Cultural Prerequisites for Sustainable Development: Latin American Experiences

“Development“ as both a scientific and political term, has been as influential as it has been contested over the years. The project “Cultural prerequisites for Sustainable Development – Latin American Experiences” sought to explore current international discourse around development notions and to shed light on the role played by ecology and sustainability.

By choosing a methodology based on expert interviews and consisting of dialogue models – including a major workshop, public lectures and internal colloquia – the project aimed at collecting a broad range of views and perspectives on the topic. Latin American contributors came from a broad transdisciplinary range of academia (e. g. sociology, geography, economics,) politics (including former ministers and heads-of-state,) the arts, and civil society. During the colloquia and the workshop, their theses were challenged by several high-ranking experts from the German-speaking field. The lectures addressed a broader and general public, amplified by considerable media coverage.

━━━━━━━━━━━━━━━━━━━━━━━━━━━━━━

EXERCISE BRIEF
Please copy the passage on sustainable development again, beginning at the words "By choosing a" and stopping after "considerable media coverage.", and swap "workshop" for "seminar" wherever it occurs.

RECORDS PROVIDED
━━━━━━━━━━━━━━━━━━━━━━━━━━━━━━

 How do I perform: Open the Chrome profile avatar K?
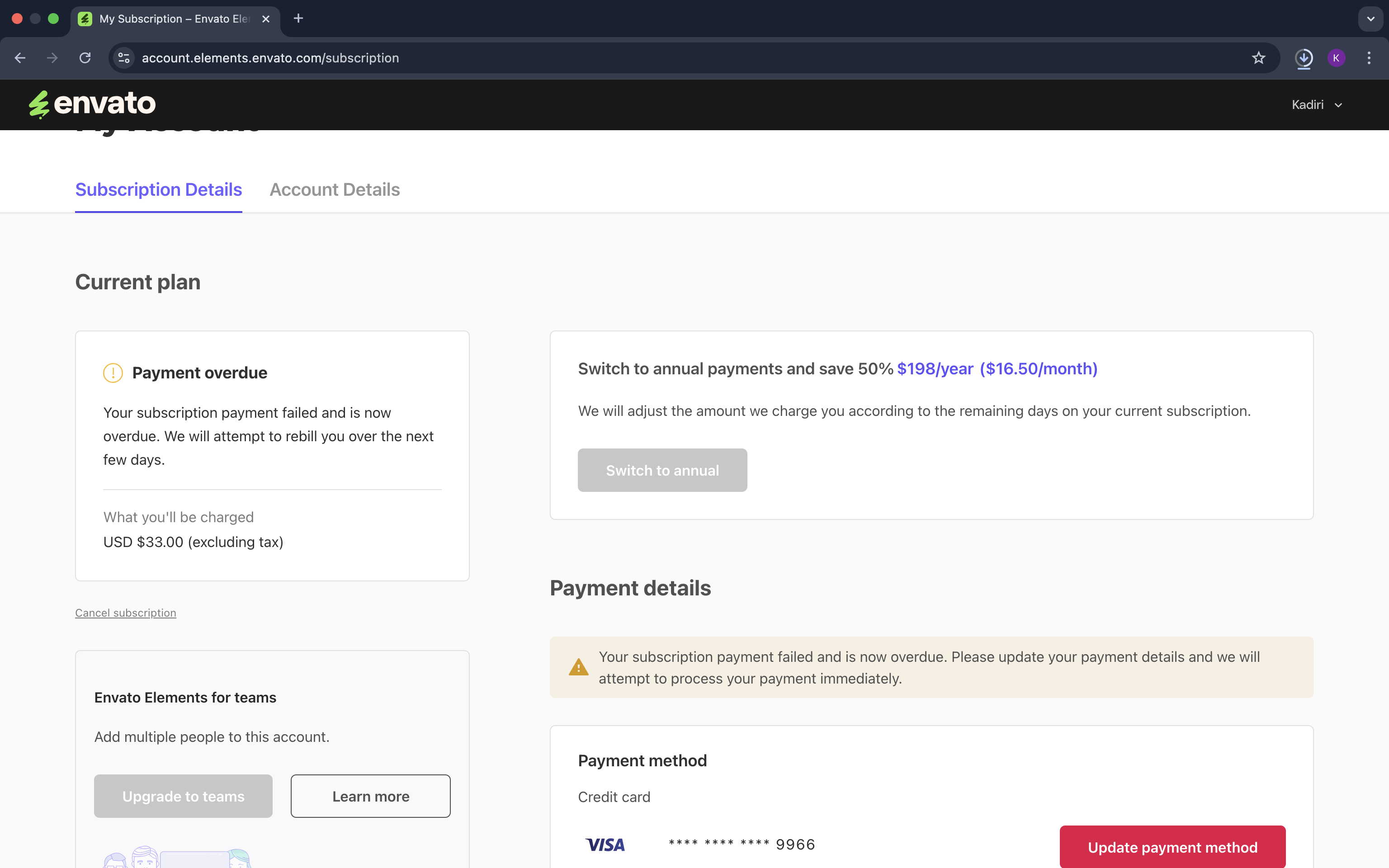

━━━━━━━━━━━━━━━━━━━━━━━━━━━━━━

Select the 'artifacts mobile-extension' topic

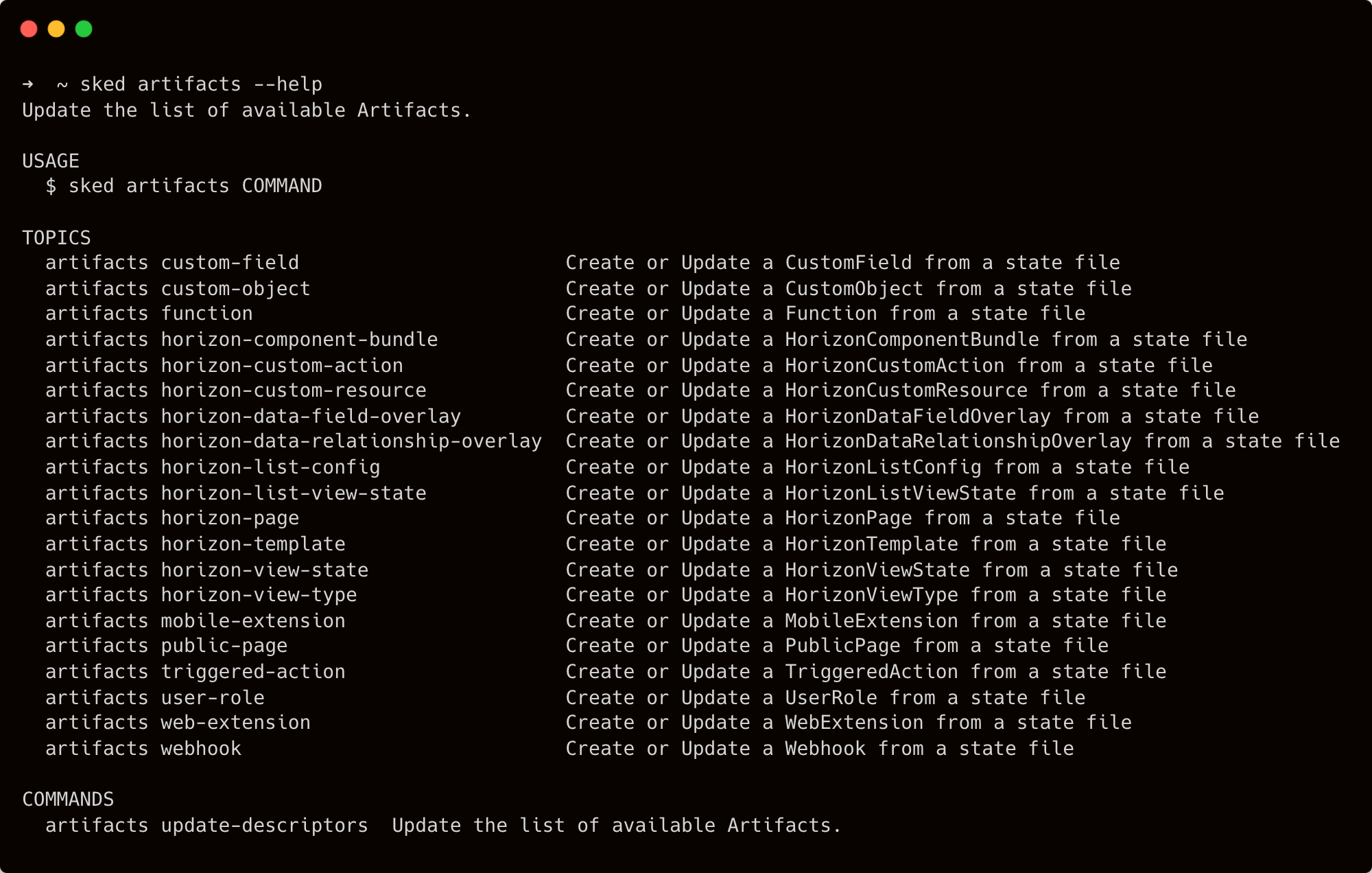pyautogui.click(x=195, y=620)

━━━━━━━━━━━━━━━━━━━━━━━━━━━━━━

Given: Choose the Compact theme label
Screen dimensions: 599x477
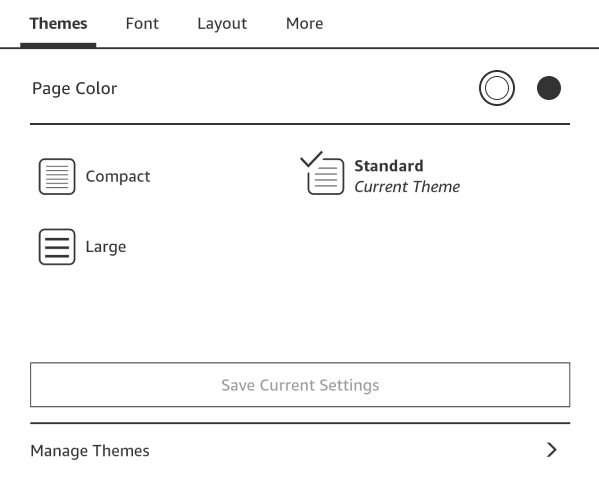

━━━━━━━━━━━━━━━━━━━━━━━━━━━━━━

TASK SOLUTION
By choosing a methodology based on expert interviews and consisting of dialogue models – including a major seminar, public lectures and internal colloquia – the project aimed at collecting a broad range of views and perspectives on the topic. Latin American contributors came from a broad transdisciplinary range of academia (e. g. sociology, geography, economics,) politics (including former ministers and heads-of-state,) the arts, and civil society. During the colloquia and the seminar, their theses were challenged by several high-ranking experts from the German-speaking field. The lectures addressed a broader and general public, amplified by considerable media coverage.